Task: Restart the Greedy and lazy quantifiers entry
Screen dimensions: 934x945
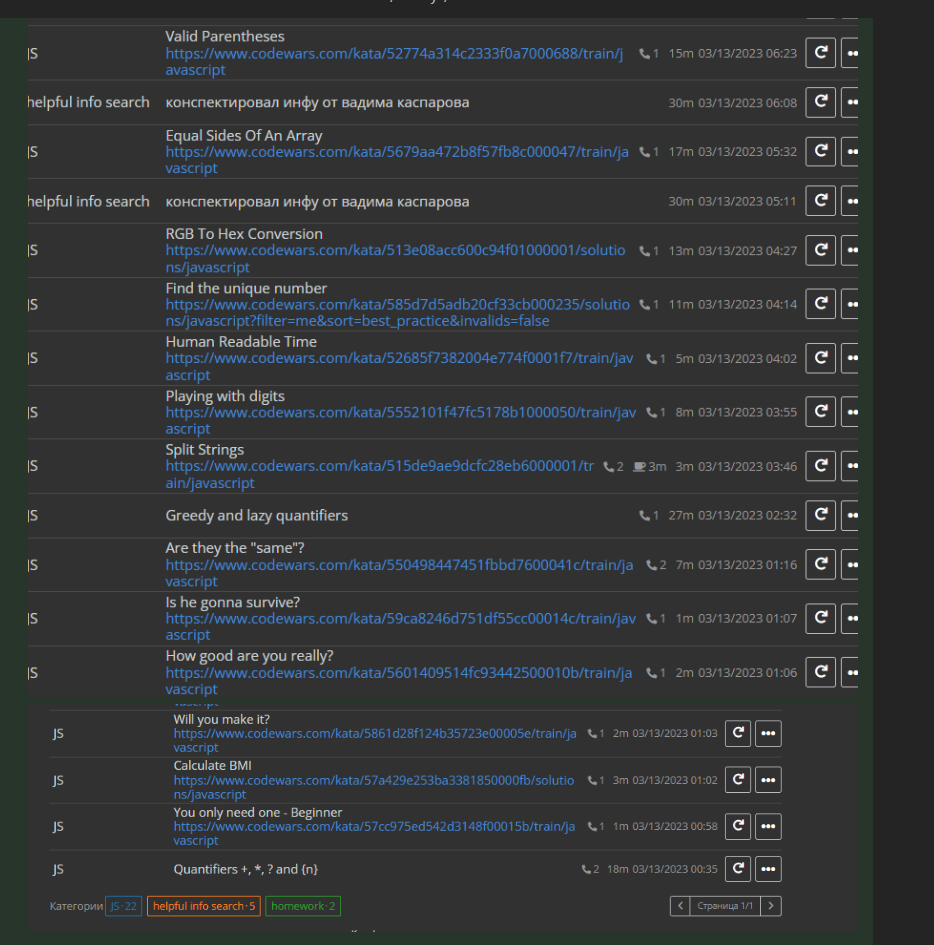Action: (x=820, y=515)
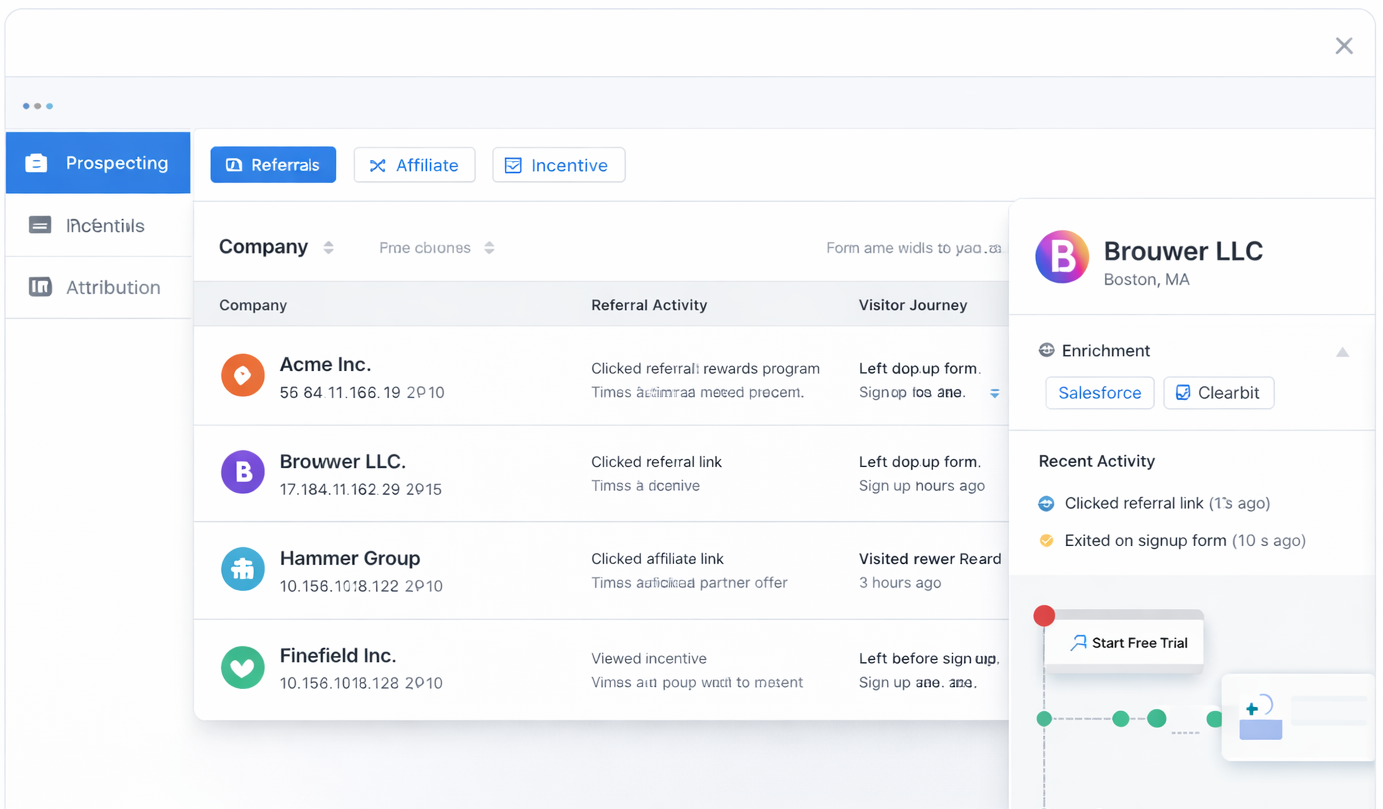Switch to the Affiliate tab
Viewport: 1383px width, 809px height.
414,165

☆ ☆ ☆ ☆

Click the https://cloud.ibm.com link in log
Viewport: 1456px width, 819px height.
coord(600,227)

☆ ☆ ☆ ☆

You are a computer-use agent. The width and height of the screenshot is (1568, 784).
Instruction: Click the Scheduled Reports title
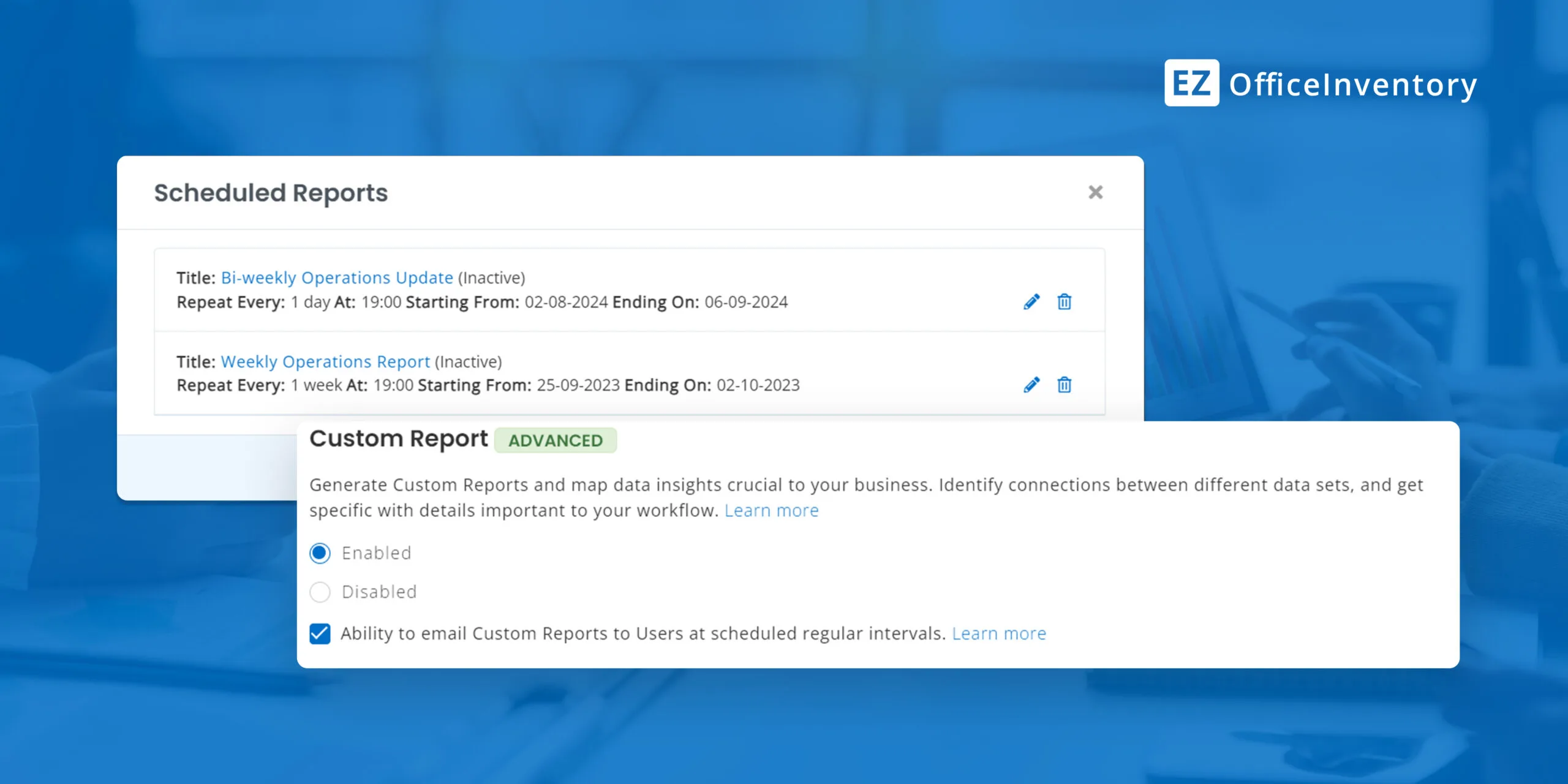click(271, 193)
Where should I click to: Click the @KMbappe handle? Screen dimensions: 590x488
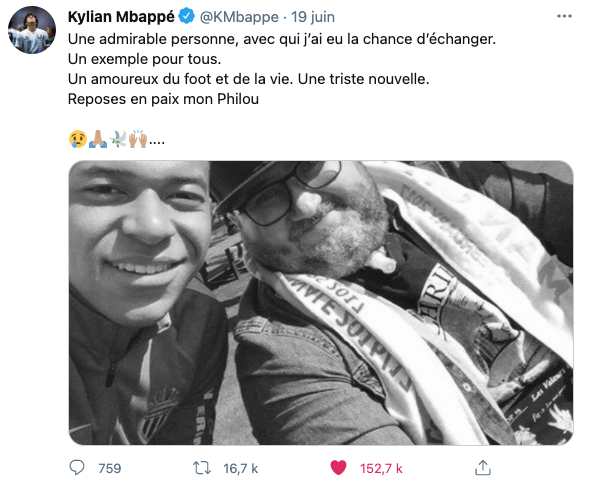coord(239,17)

☆ ☆ ☆ ☆

Revise the rows starting at the line containing "Click the https://cloud.ibm.com link in log" and ending at the line containing "coord(600,227)", replacing "link" with "hyperlink" and leaving everything else unchanged. Return only those lines.

**CORRECT RESPONSE:**
Click the https://cloud.ibm.com hyperlink in log
Viewport: 1456px width, 819px height.
coord(600,227)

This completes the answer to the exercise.